#### [Assigned task]
Omitting the images, transcribe the records below exactly as they stand.

#### [Dataset entries]
• • •
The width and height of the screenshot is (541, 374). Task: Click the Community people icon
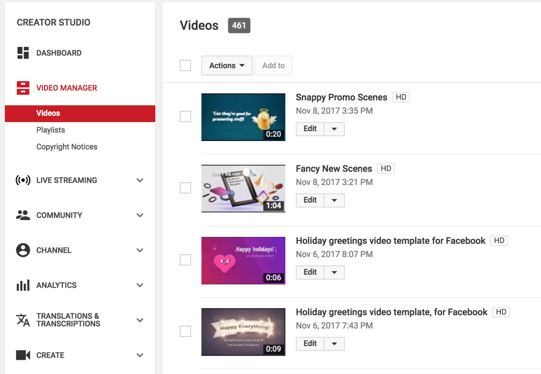(23, 215)
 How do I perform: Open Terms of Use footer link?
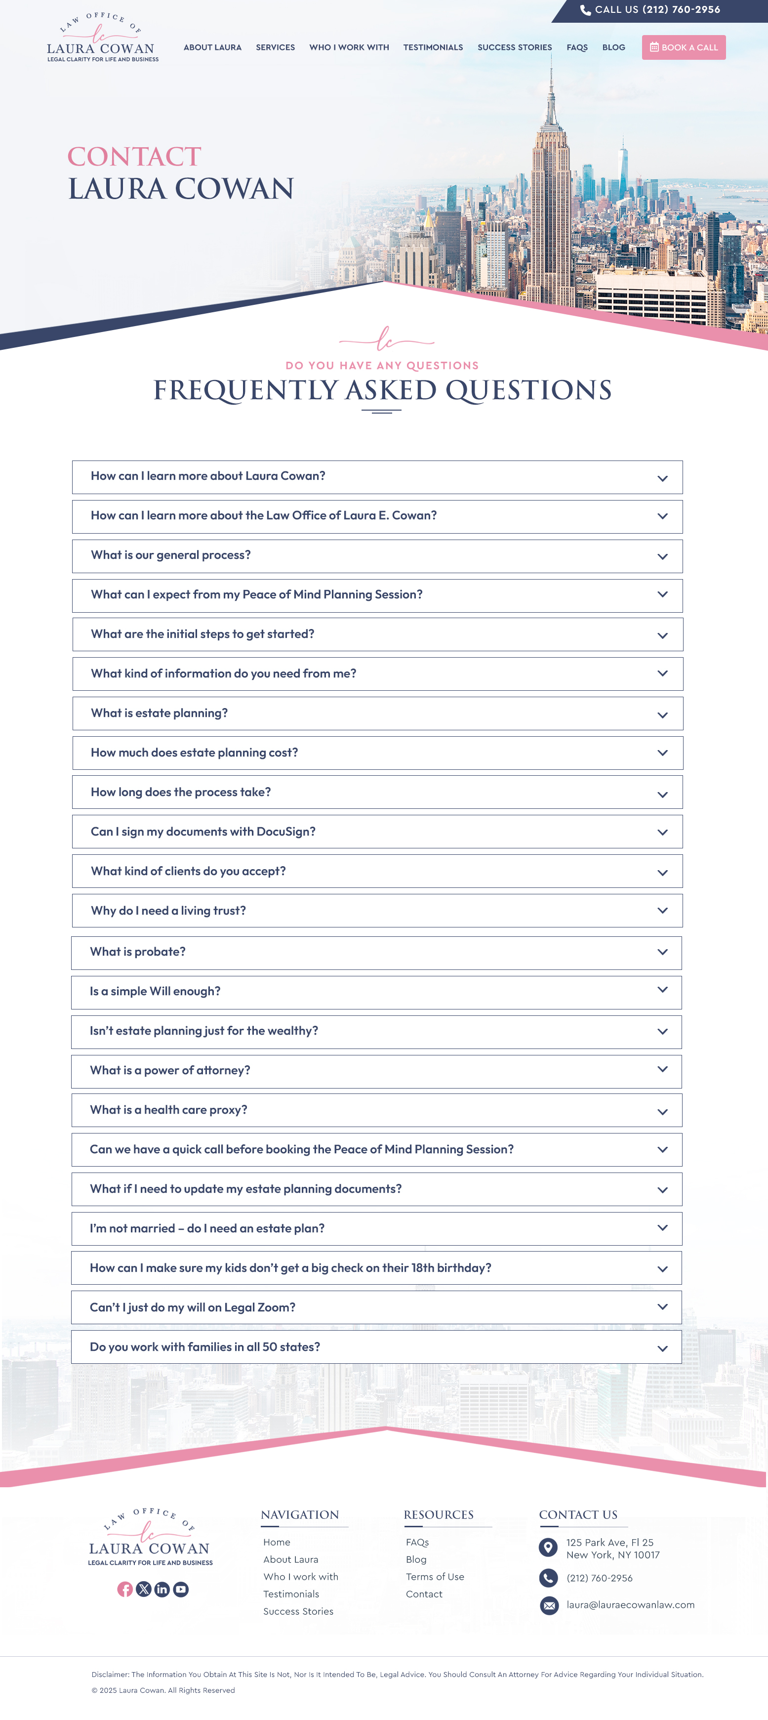pyautogui.click(x=434, y=1576)
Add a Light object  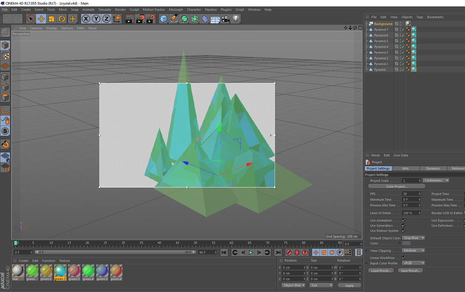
• • •
#### [Reply]
The width and height of the screenshot is (541, 374). Task: Click the Community people icon
(23, 215)
 How do I perform: Open Terms of Use footer link?
pyautogui.click(x=434, y=1576)
Add a Light object  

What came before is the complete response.